• _What is expected_
Output only the lines below from the one containing "Given: Click the Shift" to the one containing "Task: Open Windows", exactly as written, both ends kept.

• _Source material_

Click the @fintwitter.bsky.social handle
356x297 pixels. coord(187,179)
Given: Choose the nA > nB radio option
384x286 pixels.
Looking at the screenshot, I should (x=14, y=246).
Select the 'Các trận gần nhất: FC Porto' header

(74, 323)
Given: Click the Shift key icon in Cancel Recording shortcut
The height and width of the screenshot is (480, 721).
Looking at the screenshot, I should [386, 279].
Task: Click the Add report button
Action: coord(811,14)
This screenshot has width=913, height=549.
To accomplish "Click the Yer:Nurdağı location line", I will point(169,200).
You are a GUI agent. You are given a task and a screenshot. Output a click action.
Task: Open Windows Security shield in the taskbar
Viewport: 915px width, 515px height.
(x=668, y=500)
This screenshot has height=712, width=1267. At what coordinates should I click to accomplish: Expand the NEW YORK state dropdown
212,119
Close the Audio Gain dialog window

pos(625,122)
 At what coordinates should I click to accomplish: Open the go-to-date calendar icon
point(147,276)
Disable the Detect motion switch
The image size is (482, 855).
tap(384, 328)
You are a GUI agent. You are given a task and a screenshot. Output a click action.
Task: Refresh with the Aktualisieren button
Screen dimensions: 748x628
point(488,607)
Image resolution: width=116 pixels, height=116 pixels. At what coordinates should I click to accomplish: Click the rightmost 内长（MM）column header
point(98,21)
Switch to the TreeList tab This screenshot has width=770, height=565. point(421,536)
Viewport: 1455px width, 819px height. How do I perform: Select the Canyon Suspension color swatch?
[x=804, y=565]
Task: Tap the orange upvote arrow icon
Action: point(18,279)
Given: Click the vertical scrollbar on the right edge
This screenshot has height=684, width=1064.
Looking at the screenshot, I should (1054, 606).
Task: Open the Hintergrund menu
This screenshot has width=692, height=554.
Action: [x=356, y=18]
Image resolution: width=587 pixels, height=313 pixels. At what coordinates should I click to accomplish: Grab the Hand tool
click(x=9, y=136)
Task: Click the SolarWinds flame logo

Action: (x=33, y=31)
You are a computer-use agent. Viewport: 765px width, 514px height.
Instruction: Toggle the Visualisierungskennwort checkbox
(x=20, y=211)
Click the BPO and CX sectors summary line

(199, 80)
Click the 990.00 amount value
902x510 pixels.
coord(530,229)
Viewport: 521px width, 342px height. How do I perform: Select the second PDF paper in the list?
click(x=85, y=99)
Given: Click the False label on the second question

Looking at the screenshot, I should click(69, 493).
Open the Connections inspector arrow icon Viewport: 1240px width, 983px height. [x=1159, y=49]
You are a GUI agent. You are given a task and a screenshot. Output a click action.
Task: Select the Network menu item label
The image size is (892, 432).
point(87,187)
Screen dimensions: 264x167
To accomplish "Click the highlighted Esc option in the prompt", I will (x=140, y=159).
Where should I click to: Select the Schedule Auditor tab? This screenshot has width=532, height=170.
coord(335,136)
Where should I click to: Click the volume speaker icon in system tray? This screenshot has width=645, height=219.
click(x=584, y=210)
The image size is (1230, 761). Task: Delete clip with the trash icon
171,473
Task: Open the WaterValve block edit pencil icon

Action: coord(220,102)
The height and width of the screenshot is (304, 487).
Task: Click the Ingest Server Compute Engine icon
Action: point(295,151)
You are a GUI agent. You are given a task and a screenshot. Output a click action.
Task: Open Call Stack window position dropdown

• _Result of this exercise_
Given: Click the Shift key icon in Cancel Recording shortcut
The height and width of the screenshot is (480, 721).
Looking at the screenshot, I should [386, 279].
Task: Click the Add report button
Action: coord(811,14)
This screenshot has width=913, height=549.
To accomplish "Click the Yer:Nurdağı location line", I will point(169,200).
You are a GUI agent. You are given a task and a screenshot. Output a click action.
Task: Open Windows Security shield in the taskbar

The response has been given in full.